Copy out exactly the part of the entries that opens with the line containing "Click the 여름과일 -키위 관련 이미지 heading link" and closes with the line containing "Image resolution: width=720", including both of those lines.

> [Data excerpts]
"""
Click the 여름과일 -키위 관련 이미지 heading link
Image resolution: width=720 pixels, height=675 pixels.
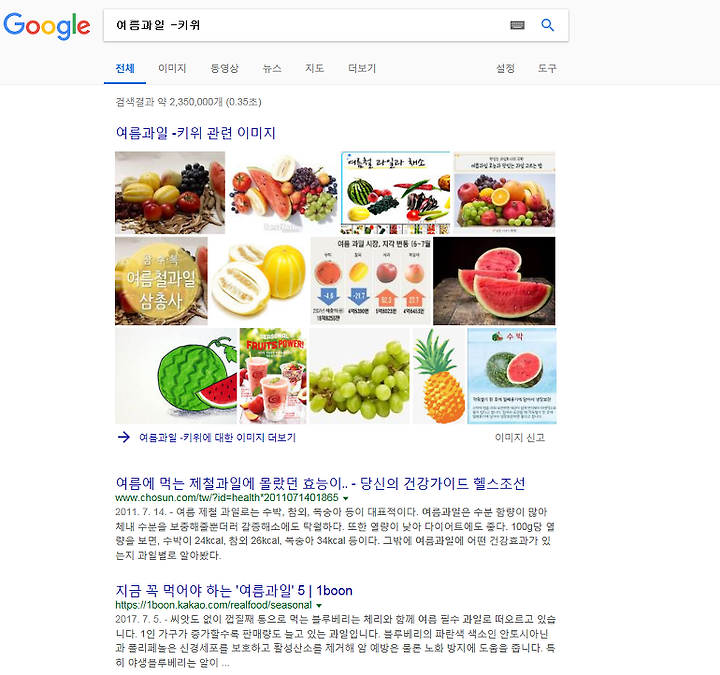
"""
"""
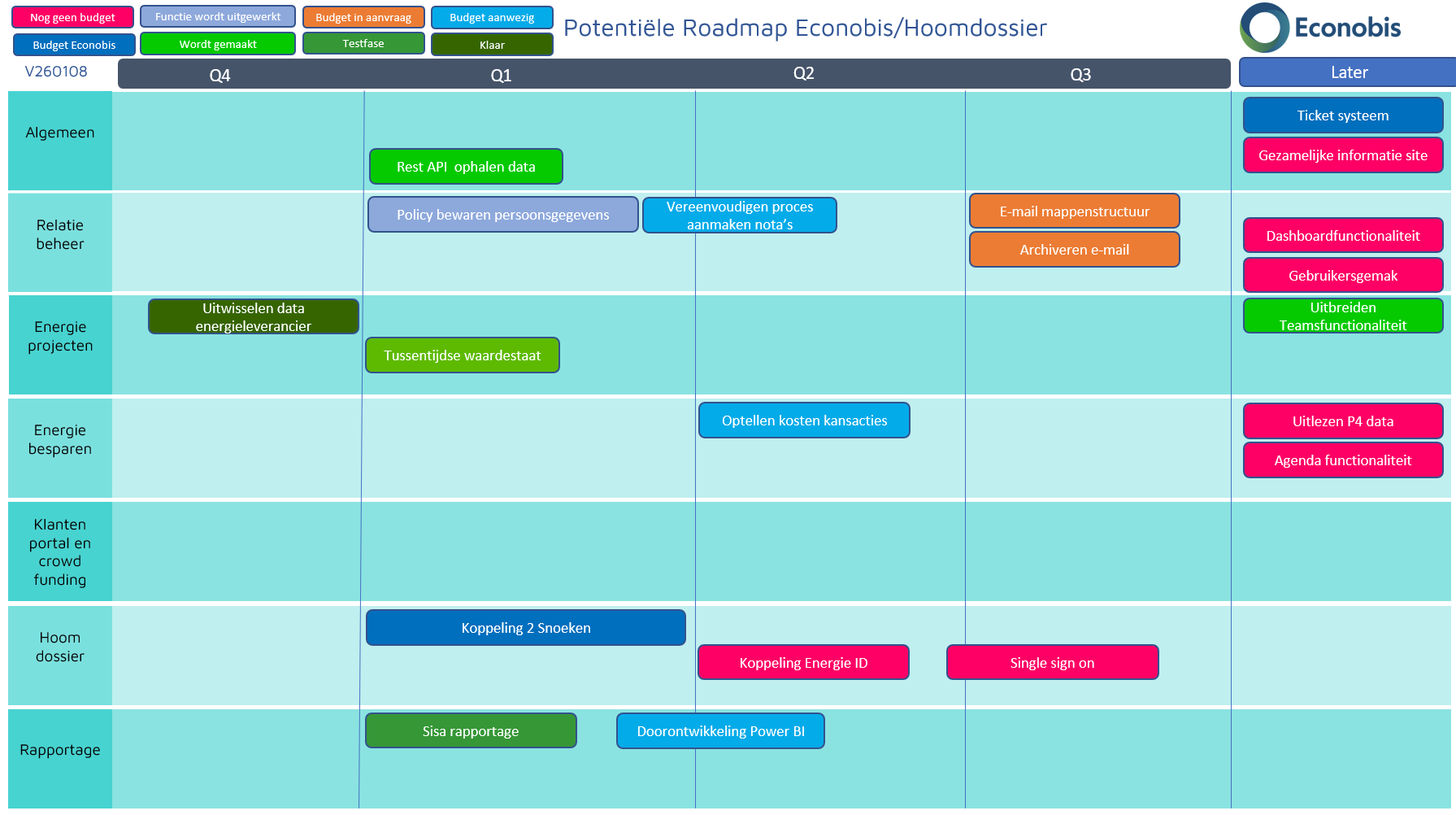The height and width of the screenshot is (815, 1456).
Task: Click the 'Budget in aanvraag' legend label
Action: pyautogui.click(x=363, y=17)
"""
"""
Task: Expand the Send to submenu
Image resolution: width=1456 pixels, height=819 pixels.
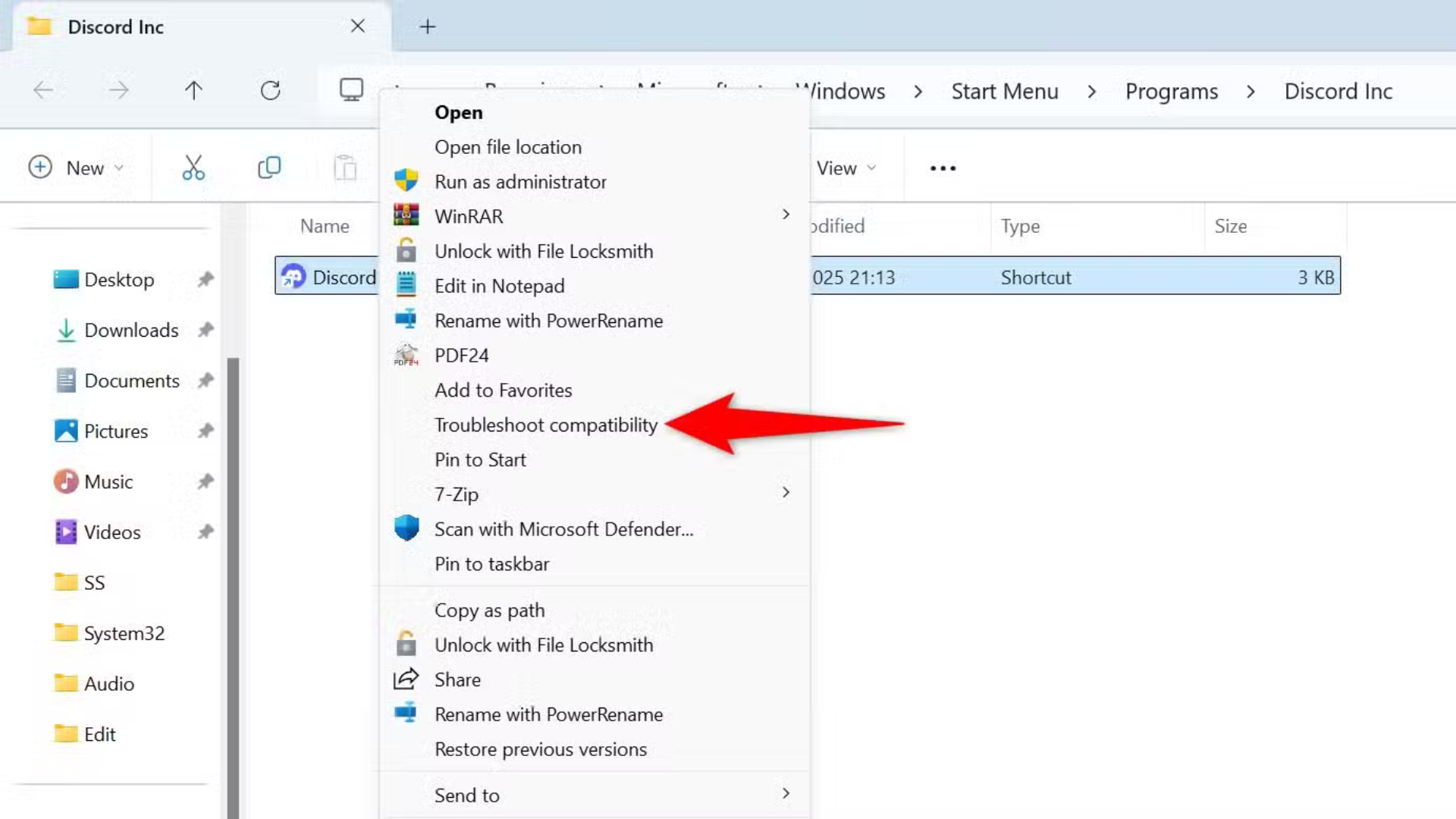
"""
> [Solution to the exercise]
Click the 여름과일 -키위 관련 이미지 heading link
Image resolution: width=720 pixels, height=675 pixels.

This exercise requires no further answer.